From vampire attacks to intent engines — Enso’s journey has evolved rapidly. Looking back, what was the pivotal moment when you realized shortcuts and intent-based development weren’t just features, but the foundation for a whole new kind of infrastructure?

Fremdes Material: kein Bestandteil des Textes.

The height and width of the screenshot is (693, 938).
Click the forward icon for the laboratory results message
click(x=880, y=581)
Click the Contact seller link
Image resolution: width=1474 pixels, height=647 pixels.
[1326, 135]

Wir haben zwei Wendepunkte durchlebt, um dorthin zu gelangen, wo wir jetzt sind, und haben die Hürden des Bauens in Web3 aus erster Hand erfahren. Wir begannen mit dem Vampirangriff und einem sozialen Handelsprodukt, bei dem wir 15 DeFi-Protokolle integriert haben. Allein das dauerte Monate und kostete über $500.000 in Audits. Dann wandten wir uns einer DeFi-Super-App zu, die noch mehr Protokollunterstützung erforderte. Aber in diesem Prozess entdeckten wir eine schnelle und sichere Methode, jedes Protokoll zu integrieren und gängige On-Chain-Aktionen über Smart Contracts zu standardisieren. Beim Start der DeFi-Super-App unterstützten wir über 50 Protokolle. Andere Entwickler bemerkten das und fragten, wie wir es gemacht haben. Also entwickelten wir eine API, und in der ersten Woche verzeichnete sie $11 Millionen an Volumen.
In diesem Moment wurde es uns klar. Abkürzungen sind nicht nur ein Feature, sondern die Grundlage. Wir haben nicht zu viele Apps in Web3, wir haben zu wenige. Und das liegt daran, dass der Bau dieser Apps zu schwierig ist. Wir haben diesen Schmerz durchlebt und Enso gebaut, um es zu lösen. Nicht nur für uns, sondern für alle.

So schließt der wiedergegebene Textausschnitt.